* **Supplied passage**
******
A traditional Polish holiday dish featuring a whole duck stuffed with fresh apples and herbs. This recipe delivers succulent, juicy meat with crispy skin, infused with aromatic rosemary and marjoram, making it an elegant centerpiece for festive meals.

Ingredients

Brine for the Duck

  • 5 tbsp salt
  • 10 cups water

The Duck

  • 1 whole duck (4.5 lbs)
  • 3 apples (Granny Smith or Honey Crisp)
  • 2 sprigs fresh rosemary
  • 1 tsp dried rosemary
  • 1 tsp dried marjoram
  • 3 tsp salt

Instructions

  1. Brining the Duck: Bring 10 cups of water to a boil, add 5 tablespoons of salt, and stir until dissolved. Pour into a deep dish and cool completely. Submerge the duck in the brine for at least 2 hours or overnight, rotating halfway if needed to ensure even brining.
  2. Preparing the Duck: Preheat the oven to 400°F (200°C). Peel and core the apples. Remove rosemary leaves from sprigs and finely chop. Mix chopped fresh rosemary with the apples. Stuff half the apples into the duck cavity and tie the legs with kitchen twine to secure.
  3. Scoring and Seasoning: Use a sharp knife to make small incisions on the duck breasts to help render fat and crisp the skin. Season the entire duck with 3 teaspoons salt and dried rosemary.
  4. Initial Roasting: Place the duck breast side down in an oval Dutch oven or a deep oven-safe pan. Roast uncovered for 15 minutes at 400°F (200°C).
  5. Reduce and Roast Covered: Lower oven temperature to 350°F (175°C), cover the pot, and roast for 1 hour.
  6. Flip and Continue Roasting: Using two large forks carefully flip the duck breast side up, cover, and roast for another 45 minutes.
******
* **The problem**
Transcribe the roast duck recipe from "3. Scoring and" to "at 400°F (200°C).".

* **Material provided**
******
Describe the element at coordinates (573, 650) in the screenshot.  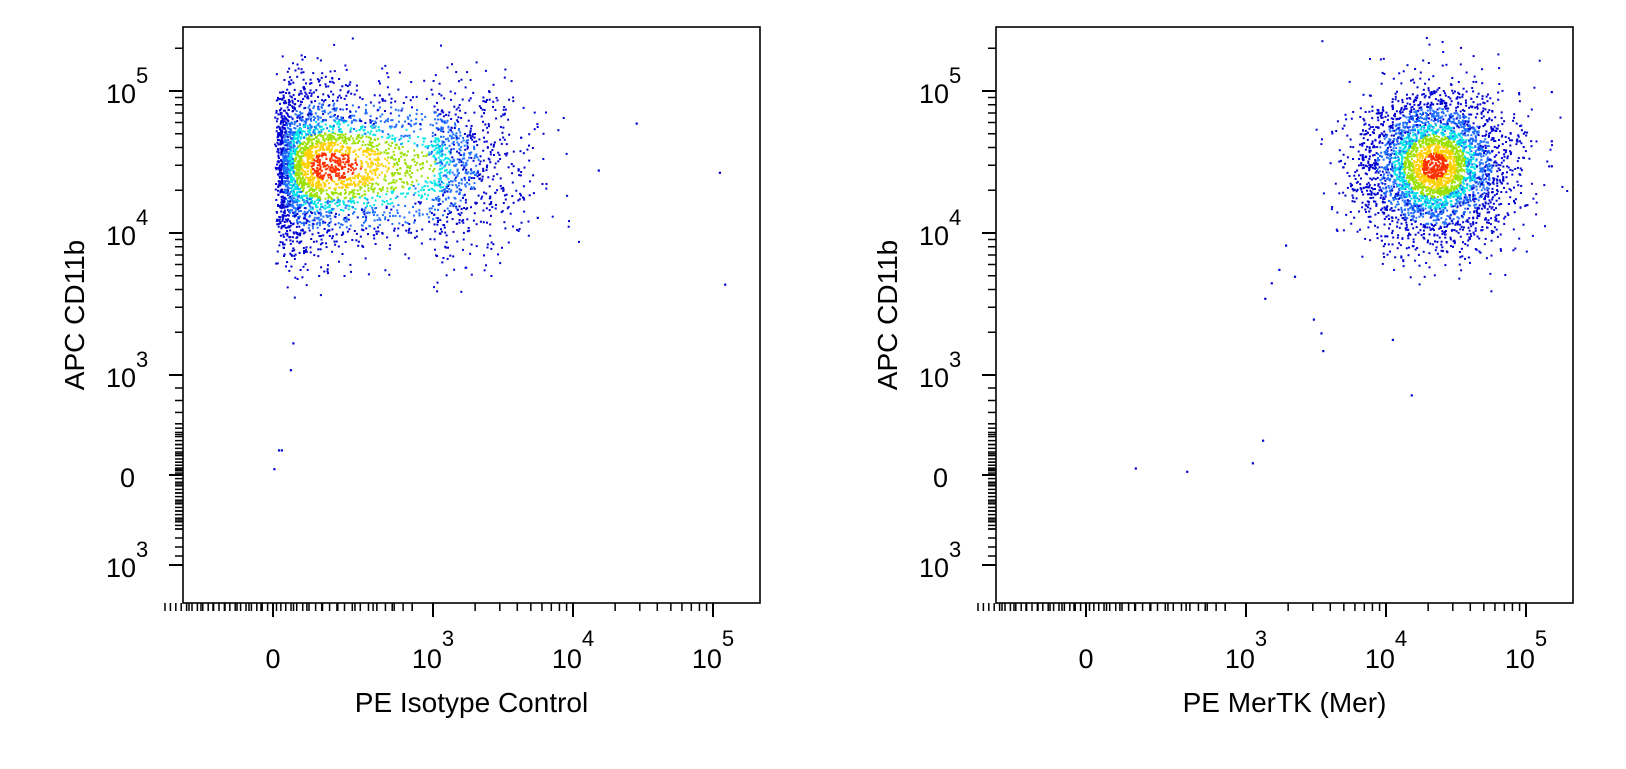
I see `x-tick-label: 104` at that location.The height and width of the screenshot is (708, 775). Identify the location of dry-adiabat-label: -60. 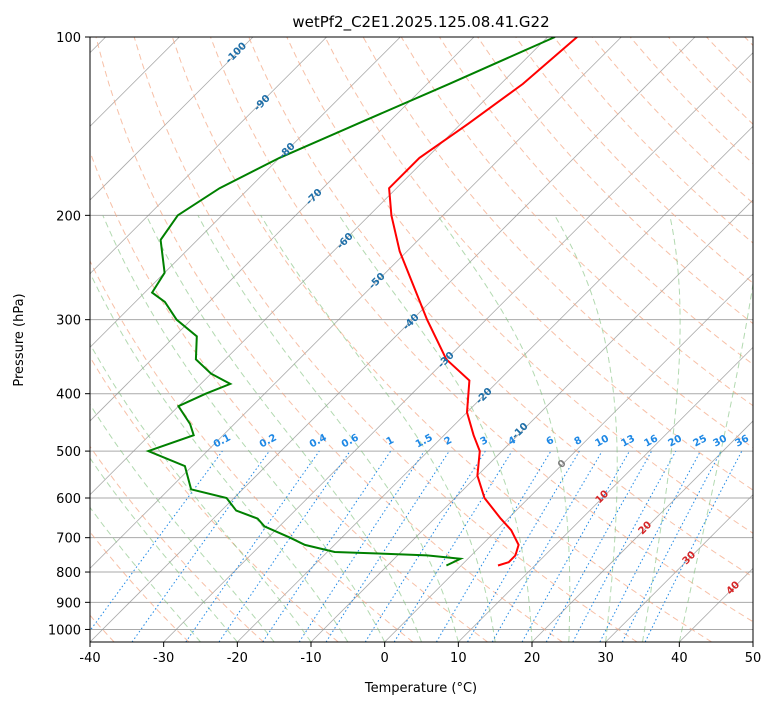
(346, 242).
******
* **Exercise result**
3. Scoring and Seasoning: Use a sharp knife to make small incisions on the duck breasts to help render fat and crisp the skin. Season the entire duck with 3 teaspoons salt and dried rosemary.
  4. Initial Roasting: Place the duck breast side down in an oval Dutch oven or a deep oven-safe pan. Roast uncovered for 15 minutes at 400°F (200°C).